Try it: Repeat all the data exactly, and where a record holds a picture, leave that picture out.

Data provided:
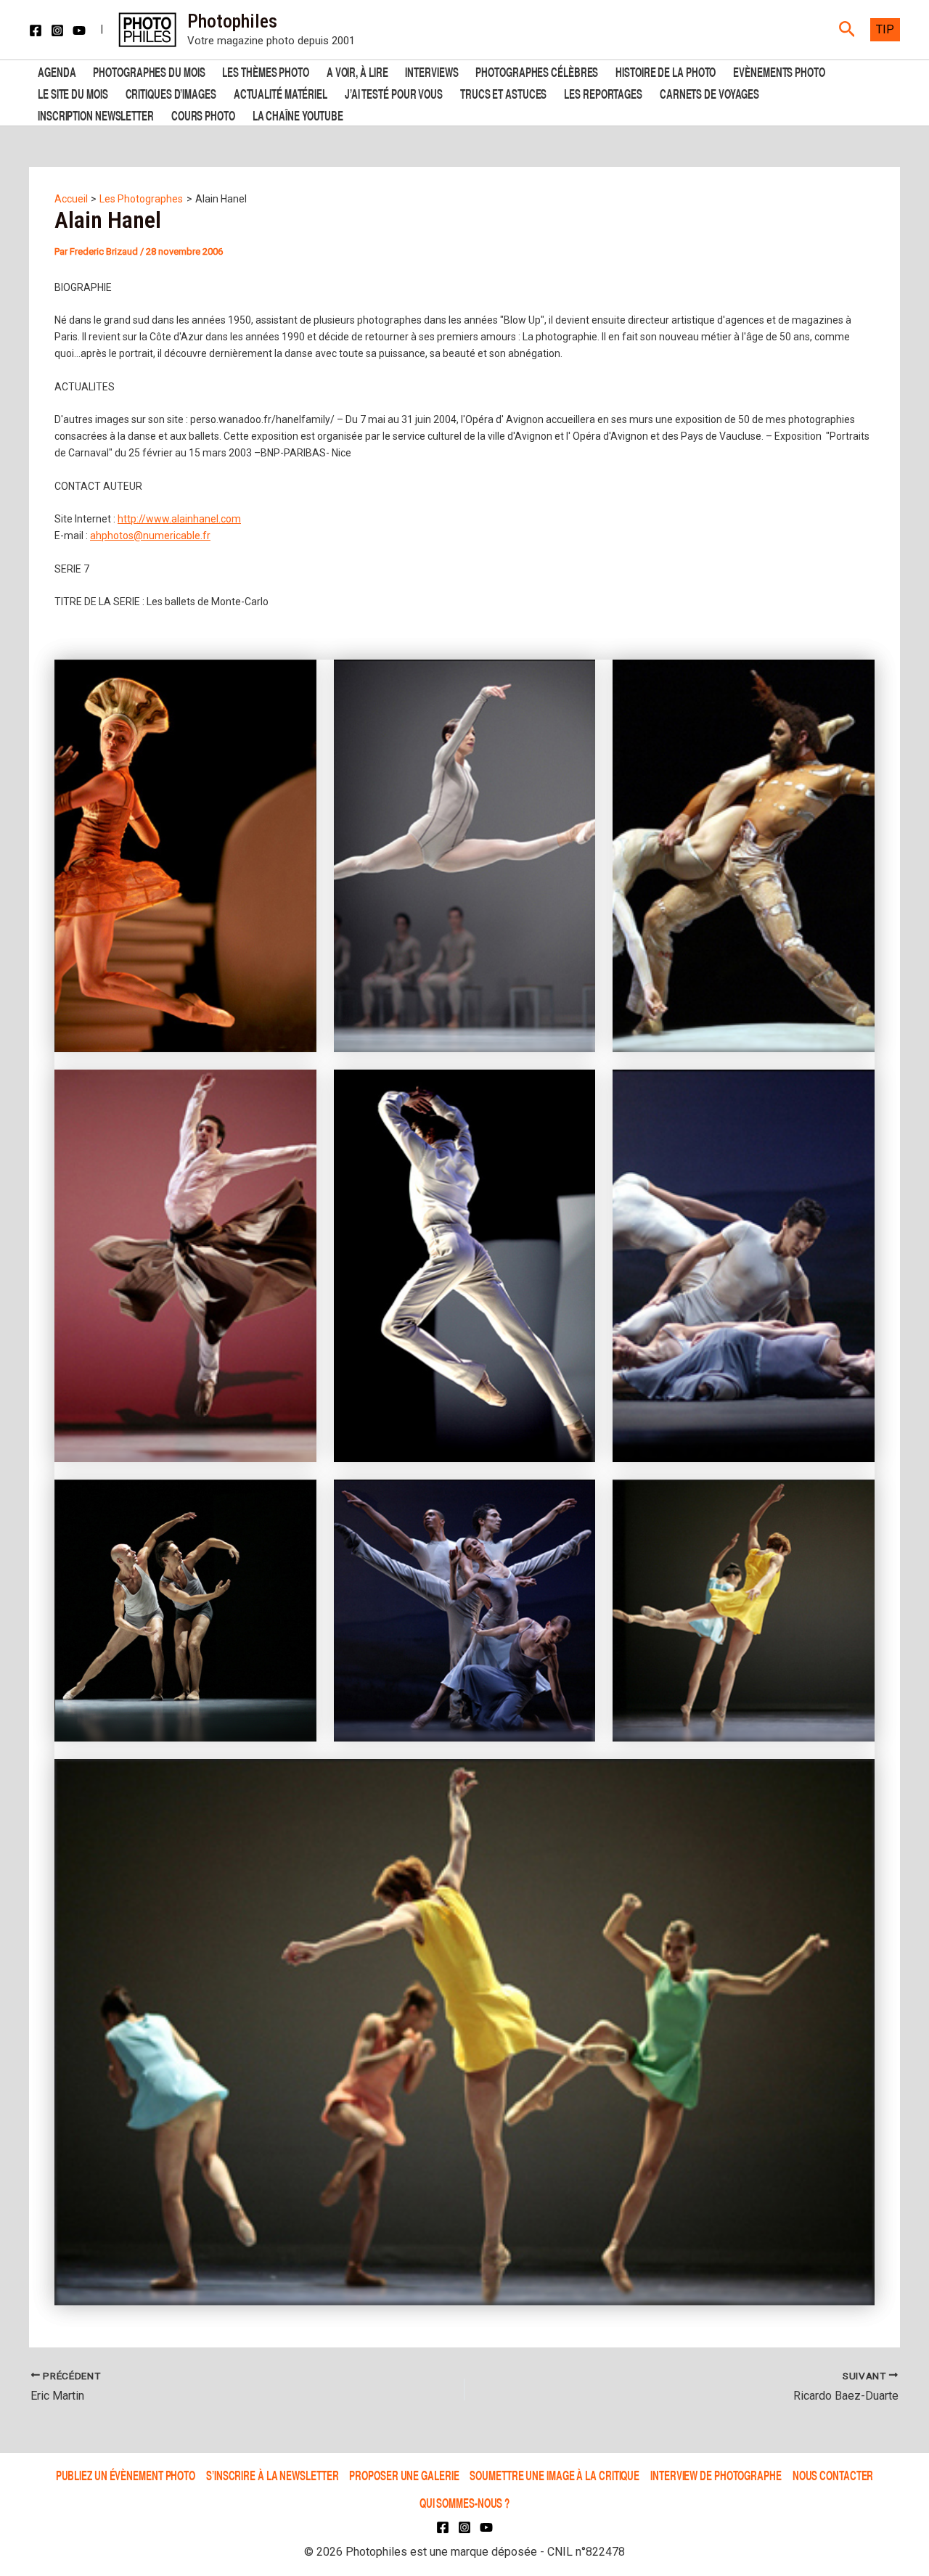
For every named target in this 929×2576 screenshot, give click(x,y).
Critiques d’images (171, 92)
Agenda (56, 71)
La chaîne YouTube (298, 114)
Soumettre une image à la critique (554, 2475)
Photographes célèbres (536, 71)
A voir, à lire (357, 71)
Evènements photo (778, 71)
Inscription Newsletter (96, 114)
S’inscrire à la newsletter (272, 2475)
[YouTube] (79, 30)
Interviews (431, 71)
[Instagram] (57, 30)
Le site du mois (73, 92)
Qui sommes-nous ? (464, 2502)
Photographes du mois (149, 71)
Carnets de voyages (709, 92)
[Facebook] (35, 30)
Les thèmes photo (265, 71)
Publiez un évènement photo (125, 2475)
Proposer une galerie (404, 2475)
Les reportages (603, 92)
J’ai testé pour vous (394, 92)
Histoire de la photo (665, 71)
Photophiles (232, 21)
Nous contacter (833, 2475)
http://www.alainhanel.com (179, 519)
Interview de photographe (716, 2475)
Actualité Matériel (280, 92)
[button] (847, 29)
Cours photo (203, 114)
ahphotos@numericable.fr (150, 535)
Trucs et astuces (503, 92)
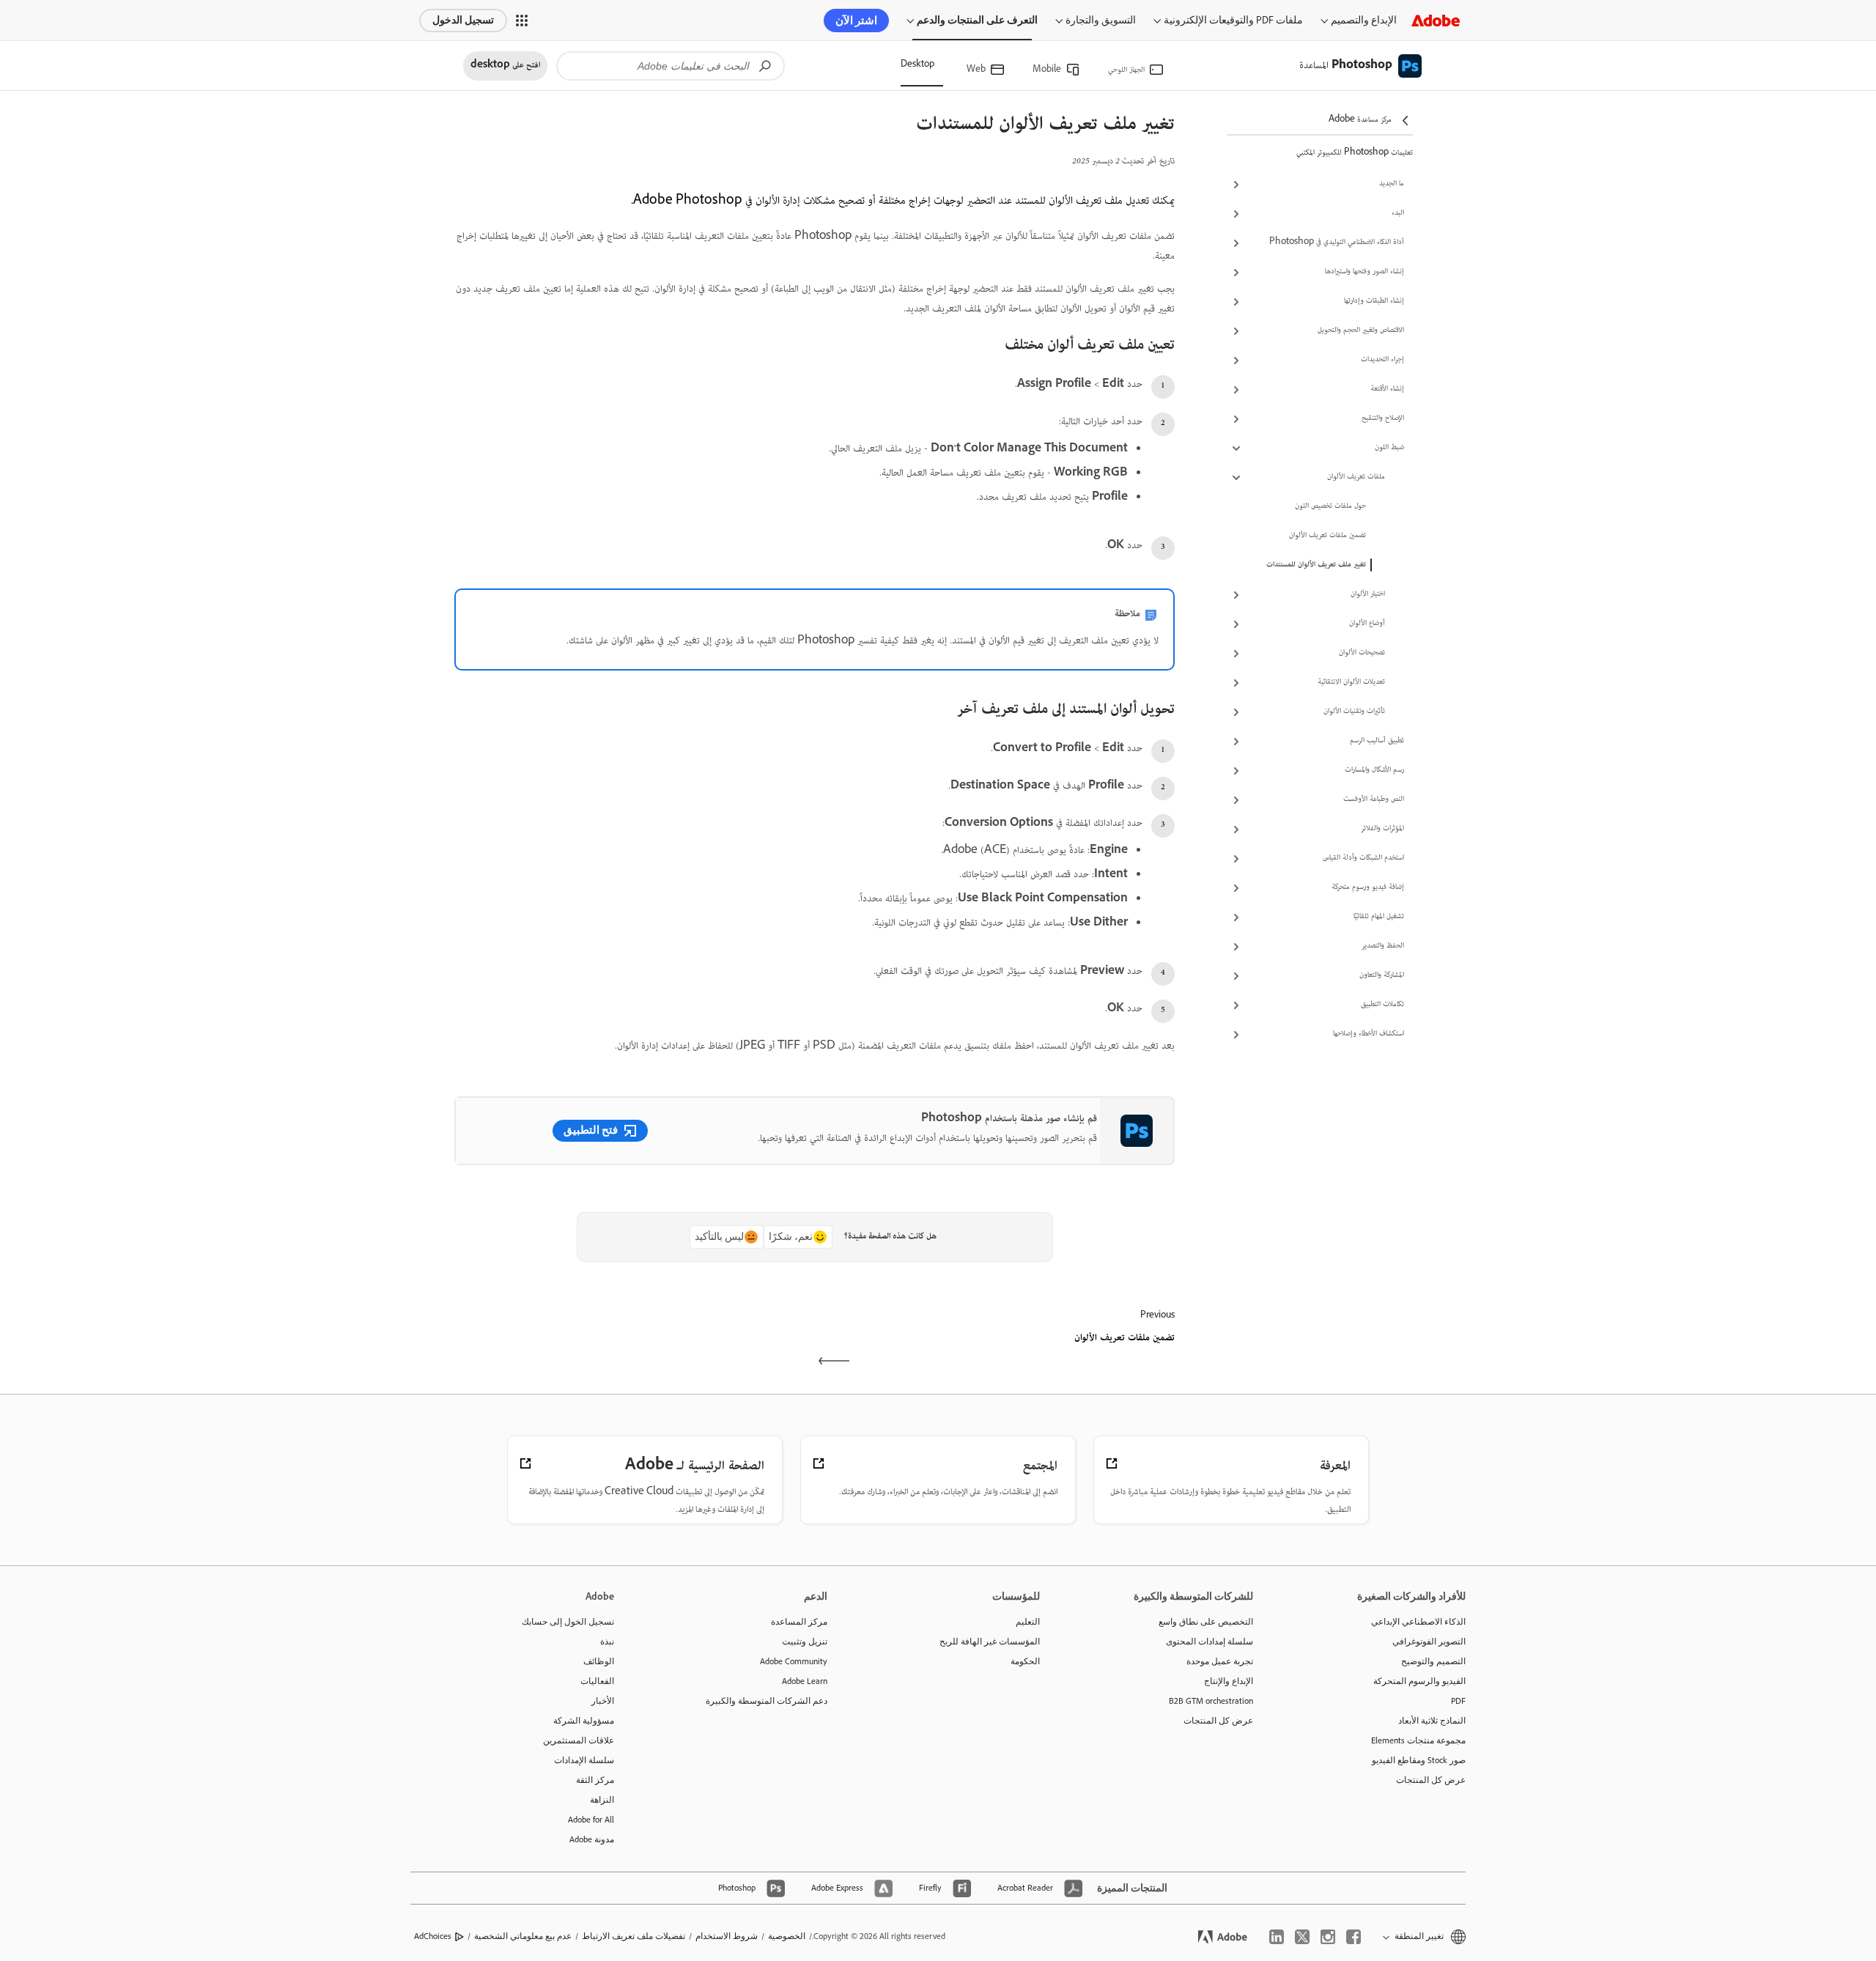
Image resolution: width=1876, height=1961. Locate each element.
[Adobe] (1436, 20)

Exercise answer:
For every named target in this 929×2576 screenshot, give click(x,y).
Critiques d’images (171, 92)
Agenda (56, 71)
La chaîne YouTube (298, 114)
Soumettre une image à la critique (554, 2475)
Photographes célèbres (536, 71)
A voir, à lire (357, 71)
Evènements photo (778, 71)
Inscription Newsletter (96, 114)
S’inscrire à la newsletter (272, 2475)
[YouTube] (79, 30)
Interviews (431, 71)
[Instagram] (57, 30)
Le site du mois (73, 92)
Qui sommes-nous ? (464, 2502)
Photographes du mois (149, 71)
Carnets de voyages (709, 92)
[Facebook] (35, 30)
Les thèmes photo (265, 71)
Publiez un évènement photo (125, 2475)
Proposer une galerie (404, 2475)
Les reportages (603, 92)
J’ai testé pour vous (394, 92)
Histoire de la photo (665, 71)
Photophiles (232, 21)
Nous contacter (833, 2475)
http://www.alainhanel.com (179, 519)
Interview de photographe (716, 2475)
Actualité Matériel (280, 92)
[button] (847, 29)
Cours photo (203, 114)
ahphotos@numericable.fr (150, 535)
Trucs et astuces (503, 92)
Image resolution: width=1876, height=1961. Locate each element.
[Adobe] (1436, 20)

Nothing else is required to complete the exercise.